== YOUR GOAL ==
Write out each record a second time, exactly.

== DATA LISTING ==

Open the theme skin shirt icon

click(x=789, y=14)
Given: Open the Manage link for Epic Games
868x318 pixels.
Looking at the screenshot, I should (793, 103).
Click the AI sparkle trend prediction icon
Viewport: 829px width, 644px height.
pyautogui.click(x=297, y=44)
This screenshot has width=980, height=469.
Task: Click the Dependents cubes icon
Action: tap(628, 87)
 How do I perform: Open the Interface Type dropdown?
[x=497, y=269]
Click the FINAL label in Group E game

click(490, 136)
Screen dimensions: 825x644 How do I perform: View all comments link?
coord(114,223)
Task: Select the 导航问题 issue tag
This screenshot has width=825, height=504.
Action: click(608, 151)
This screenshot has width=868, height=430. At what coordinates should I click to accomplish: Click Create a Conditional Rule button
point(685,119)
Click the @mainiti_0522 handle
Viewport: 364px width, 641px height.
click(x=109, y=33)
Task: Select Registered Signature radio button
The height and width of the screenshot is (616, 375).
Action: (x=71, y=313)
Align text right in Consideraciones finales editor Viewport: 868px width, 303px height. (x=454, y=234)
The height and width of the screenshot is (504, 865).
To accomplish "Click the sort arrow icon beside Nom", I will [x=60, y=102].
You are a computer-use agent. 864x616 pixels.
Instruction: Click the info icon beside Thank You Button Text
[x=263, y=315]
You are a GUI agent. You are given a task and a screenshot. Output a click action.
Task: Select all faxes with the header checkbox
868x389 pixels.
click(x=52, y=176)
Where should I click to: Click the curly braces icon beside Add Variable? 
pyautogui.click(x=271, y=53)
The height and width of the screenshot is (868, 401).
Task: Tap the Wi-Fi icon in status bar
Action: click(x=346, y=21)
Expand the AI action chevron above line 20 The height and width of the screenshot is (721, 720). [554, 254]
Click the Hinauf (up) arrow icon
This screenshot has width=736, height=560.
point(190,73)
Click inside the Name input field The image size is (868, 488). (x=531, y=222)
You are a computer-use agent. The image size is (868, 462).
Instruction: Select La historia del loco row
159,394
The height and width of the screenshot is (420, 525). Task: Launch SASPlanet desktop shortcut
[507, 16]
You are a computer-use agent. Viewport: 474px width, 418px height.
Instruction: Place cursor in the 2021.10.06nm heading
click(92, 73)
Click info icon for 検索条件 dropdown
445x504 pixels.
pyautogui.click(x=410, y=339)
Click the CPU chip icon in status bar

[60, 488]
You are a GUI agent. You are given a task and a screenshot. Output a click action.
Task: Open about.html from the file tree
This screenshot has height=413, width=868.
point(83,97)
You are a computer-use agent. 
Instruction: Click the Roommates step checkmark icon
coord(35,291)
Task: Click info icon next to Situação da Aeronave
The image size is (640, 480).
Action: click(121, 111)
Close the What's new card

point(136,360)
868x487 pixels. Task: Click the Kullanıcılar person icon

== TASK RESPONSE ==
Open the theme skin shirt icon

click(x=789, y=14)
Given: Open the Manage link for Epic Games
868x318 pixels.
Looking at the screenshot, I should (793, 103).
Click the AI sparkle trend prediction icon
Viewport: 829px width, 644px height.
pyautogui.click(x=297, y=44)
This screenshot has width=980, height=469.
Task: Click the Dependents cubes icon
Action: tap(628, 87)
 How do I perform: Open the Interface Type dropdown?
[x=497, y=269]
Click the FINAL label in Group E game

click(490, 136)
Screen dimensions: 825x644 How do I perform: View all comments link?
coord(114,223)
Task: Select the 导航问题 issue tag
This screenshot has width=825, height=504.
Action: click(608, 151)
This screenshot has width=868, height=430. At what coordinates should I click to accomplish: Click Create a Conditional Rule button
point(685,119)
Click the @mainiti_0522 handle
Viewport: 364px width, 641px height.
click(x=109, y=33)
Task: Select Registered Signature radio button
The height and width of the screenshot is (616, 375).
Action: (x=71, y=313)
Align text right in Consideraciones finales editor Viewport: 868px width, 303px height. (x=454, y=234)
The height and width of the screenshot is (504, 865).
To accomplish "Click the sort arrow icon beside Nom", I will [x=60, y=102].
You are a computer-use agent. 864x616 pixels.
Instruction: Click the info icon beside Thank You Button Text
[x=263, y=315]
You are a GUI agent. You are given a task and a screenshot. Output a click action.
Task: Select all faxes with the header checkbox
868x389 pixels.
click(x=52, y=176)
Where should I click to: Click the curly braces icon beside Add Variable? 
pyautogui.click(x=271, y=53)
The height and width of the screenshot is (868, 401).
Task: Tap the Wi-Fi icon in status bar
Action: click(x=346, y=21)
Expand the AI action chevron above line 20 The height and width of the screenshot is (721, 720). [554, 254]
Click the Hinauf (up) arrow icon
This screenshot has width=736, height=560.
point(190,73)
Click inside the Name input field The image size is (868, 488). (x=531, y=222)
You are a computer-use agent. The image size is (868, 462).
Instruction: Select La historia del loco row
159,394
The height and width of the screenshot is (420, 525). Task: Launch SASPlanet desktop shortcut
[507, 16]
You are a computer-use agent. Viewport: 474px width, 418px height.
Instruction: Place cursor in the 2021.10.06nm heading
click(92, 73)
Click info icon for 検索条件 dropdown
445x504 pixels.
pyautogui.click(x=410, y=339)
Click the CPU chip icon in status bar

[60, 488]
You are a GUI agent. You are given a task and a screenshot. Output a click action.
Task: Open about.html from the file tree
This screenshot has height=413, width=868.
point(83,97)
You are a computer-use agent. 
Instruction: Click the Roommates step checkmark icon
coord(35,291)
Task: Click info icon next to Situação da Aeronave
The image size is (640, 480).
Action: click(121, 111)
Close the What's new card

point(136,360)
868x487 pixels. Task: Click the Kullanıcılar person icon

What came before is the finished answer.